__Work instruction__.
Return only this: the line with "Where should I click to: Click the do" and all the lines that follow it below, through the final one, exactly as they are.

__Study material__.
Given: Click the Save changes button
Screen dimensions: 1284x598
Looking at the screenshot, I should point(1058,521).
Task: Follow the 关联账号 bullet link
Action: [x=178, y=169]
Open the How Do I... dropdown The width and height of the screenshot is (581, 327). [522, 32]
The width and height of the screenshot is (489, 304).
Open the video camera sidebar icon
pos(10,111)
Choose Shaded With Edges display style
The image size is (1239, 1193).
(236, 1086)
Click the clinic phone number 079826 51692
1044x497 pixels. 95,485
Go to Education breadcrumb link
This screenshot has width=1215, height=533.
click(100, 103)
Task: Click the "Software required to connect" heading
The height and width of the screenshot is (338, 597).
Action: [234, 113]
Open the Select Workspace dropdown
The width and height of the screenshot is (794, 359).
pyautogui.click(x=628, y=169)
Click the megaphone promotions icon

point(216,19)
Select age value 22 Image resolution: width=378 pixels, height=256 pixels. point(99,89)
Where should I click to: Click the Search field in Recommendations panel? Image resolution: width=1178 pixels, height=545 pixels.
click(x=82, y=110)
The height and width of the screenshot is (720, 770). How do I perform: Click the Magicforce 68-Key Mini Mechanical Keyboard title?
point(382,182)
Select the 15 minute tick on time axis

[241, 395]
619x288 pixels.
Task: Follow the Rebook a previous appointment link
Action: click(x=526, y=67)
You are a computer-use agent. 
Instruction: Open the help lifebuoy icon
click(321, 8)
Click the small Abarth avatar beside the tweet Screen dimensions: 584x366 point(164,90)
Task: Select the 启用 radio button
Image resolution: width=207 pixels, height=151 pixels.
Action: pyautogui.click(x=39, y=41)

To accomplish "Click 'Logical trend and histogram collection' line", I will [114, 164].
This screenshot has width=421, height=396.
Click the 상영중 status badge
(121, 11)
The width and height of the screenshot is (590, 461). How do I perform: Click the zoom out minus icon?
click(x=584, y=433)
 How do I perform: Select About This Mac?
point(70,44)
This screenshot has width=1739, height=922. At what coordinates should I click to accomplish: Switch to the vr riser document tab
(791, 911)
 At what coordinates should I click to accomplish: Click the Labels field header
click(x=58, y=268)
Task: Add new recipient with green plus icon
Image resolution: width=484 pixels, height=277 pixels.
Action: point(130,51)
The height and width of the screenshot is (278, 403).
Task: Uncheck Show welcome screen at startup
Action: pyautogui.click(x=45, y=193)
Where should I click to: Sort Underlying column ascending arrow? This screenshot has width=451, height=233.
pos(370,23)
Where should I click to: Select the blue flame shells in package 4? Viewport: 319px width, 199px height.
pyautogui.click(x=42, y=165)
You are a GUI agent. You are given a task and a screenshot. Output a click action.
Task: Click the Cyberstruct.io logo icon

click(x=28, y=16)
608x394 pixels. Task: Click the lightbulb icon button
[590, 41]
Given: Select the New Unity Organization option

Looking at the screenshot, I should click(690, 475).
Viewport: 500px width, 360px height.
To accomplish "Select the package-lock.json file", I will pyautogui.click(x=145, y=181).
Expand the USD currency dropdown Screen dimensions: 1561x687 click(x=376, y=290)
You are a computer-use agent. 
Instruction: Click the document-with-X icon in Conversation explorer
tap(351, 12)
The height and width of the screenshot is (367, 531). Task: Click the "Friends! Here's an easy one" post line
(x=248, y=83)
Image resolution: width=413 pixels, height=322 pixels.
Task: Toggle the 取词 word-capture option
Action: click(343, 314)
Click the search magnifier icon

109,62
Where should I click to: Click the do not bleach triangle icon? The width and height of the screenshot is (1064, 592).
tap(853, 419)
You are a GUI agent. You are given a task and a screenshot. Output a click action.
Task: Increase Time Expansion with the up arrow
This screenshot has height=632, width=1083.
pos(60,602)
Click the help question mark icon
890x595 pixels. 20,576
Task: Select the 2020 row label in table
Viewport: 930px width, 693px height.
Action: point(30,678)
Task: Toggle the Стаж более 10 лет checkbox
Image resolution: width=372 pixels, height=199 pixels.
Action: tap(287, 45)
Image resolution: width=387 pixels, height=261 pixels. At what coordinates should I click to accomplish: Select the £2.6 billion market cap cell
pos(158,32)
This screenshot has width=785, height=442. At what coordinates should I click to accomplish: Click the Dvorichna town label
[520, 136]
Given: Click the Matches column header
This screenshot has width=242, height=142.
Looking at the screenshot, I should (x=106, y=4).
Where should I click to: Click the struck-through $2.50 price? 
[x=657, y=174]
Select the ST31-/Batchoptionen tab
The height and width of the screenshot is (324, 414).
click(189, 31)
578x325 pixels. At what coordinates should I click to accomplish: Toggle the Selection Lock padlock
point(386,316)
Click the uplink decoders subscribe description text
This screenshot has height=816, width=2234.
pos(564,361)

__Result for this exercise__.
Where should I click to: Click the do not bleach triangle icon? The width and height of the screenshot is (1064, 592).
tap(853, 419)
You are a GUI agent. You are given a task and a screenshot. Output a click action.
Task: Increase Time Expansion with the up arrow
This screenshot has height=632, width=1083.
pos(60,602)
Click the help question mark icon
890x595 pixels. 20,576
Task: Select the 2020 row label in table
Viewport: 930px width, 693px height.
Action: point(30,678)
Task: Toggle the Стаж более 10 лет checkbox
Image resolution: width=372 pixels, height=199 pixels.
Action: tap(287, 45)
Image resolution: width=387 pixels, height=261 pixels. At what coordinates should I click to accomplish: Select the £2.6 billion market cap cell
pos(158,32)
This screenshot has width=785, height=442. At what coordinates should I click to accomplish: Click the Dvorichna town label
[520, 136]
Given: Click the Matches column header
This screenshot has width=242, height=142.
Looking at the screenshot, I should (x=106, y=4).
Where should I click to: Click the struck-through $2.50 price? 
[x=657, y=174]
Select the ST31-/Batchoptionen tab
The height and width of the screenshot is (324, 414).
click(189, 31)
578x325 pixels. At what coordinates should I click to accomplish: Toggle the Selection Lock padlock
point(386,316)
Click the uplink decoders subscribe description text
This screenshot has height=816, width=2234.
pos(564,361)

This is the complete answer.